I'm not totally convinced this is safe. We previously moved this tp
allocation from before a potential xfs_iomap_direct_write() call to the
completion side to avoid nesting this allocation with unwritten extent
allocation transactions. See the following for reference:

	437a255a xfs: fix direct IO nested transaction deadlock

Now we move it after that point of the codepath, and even then we know
that this is an overwrite if we do the allocation here. If we continue
on and hit a hole, it looks like there's still a sequence to allocate
this transaction and call xfs_iomap_write_direct(), nesting the
associated transaction reservations. Am I missing something?

Brian

> +		ASSERT(!error);
> +		if (error) {
> +			xfs_destroy_ioend(ioend);
> +			return error;
> +		}
> +		set_buffer_defer_completion(bh_result);
> +	}
> +	return 0;
>  }
>  
>  STATIC int
> @@ -1374,50 +1460,19 @@ __xfs_get_blocks(
>  			xfs_iunlock(ip, lockmode);
>  		}
>  
> -		trace_xfs_get_blocks_alloc(ip, offset, size, 0, &imap);
> +		trace_xfs_get_blocks_alloc(ip, offset, size,
> +				ISUNWRITTEN(&imap) ? XFS_IO_UNWRITTEN
> +						   : XFS_IO_DELALLOC, &imap);
>  	} else if (nimaps) {
> -		trace_xfs_get_blocks_found(ip, offset, size, 0, &imap);
> +		trace_xfs_get_blocks_found(ip, offset, size,
> +				ISUNWRITTEN(&imap) ? XFS_IO_UNWRITTEN
> +						   : XFS_IO_OVERWRITE, &imap);
>  		xfs_iunlock(ip, lockmode);
>  	} else {
>  		trace_xfs_get_blocks_notfound(ip, offset, size);
>  		goto out_unlock;
>  	}
>  
> -	if (imap.br_startblock != HOLESTARTBLOCK &&
> -	    imap.br_startblock != DELAYSTARTBLOCK)

● **Data records**

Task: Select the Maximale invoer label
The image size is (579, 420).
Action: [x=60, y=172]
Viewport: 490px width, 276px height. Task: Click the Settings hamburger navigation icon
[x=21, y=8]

● **PROBLEM REQUIREMENTS**
Please reproduce the passage of the patch review from "437a255a xfs: fix" up to and including "I missing something?", character for character.

● **RESULT BELOW**
437a255a xfs: fix direct IO nested transaction deadlock

Now we move it after that point of the codepath, and even then we know
that this is an overwrite if we do the allocation here. If we continue
on and hit a hole, it looks like there's still a sequence to allocate
this transaction and call xfs_iomap_write_direct(), nesting the
associated transaction reservations. Am I missing something?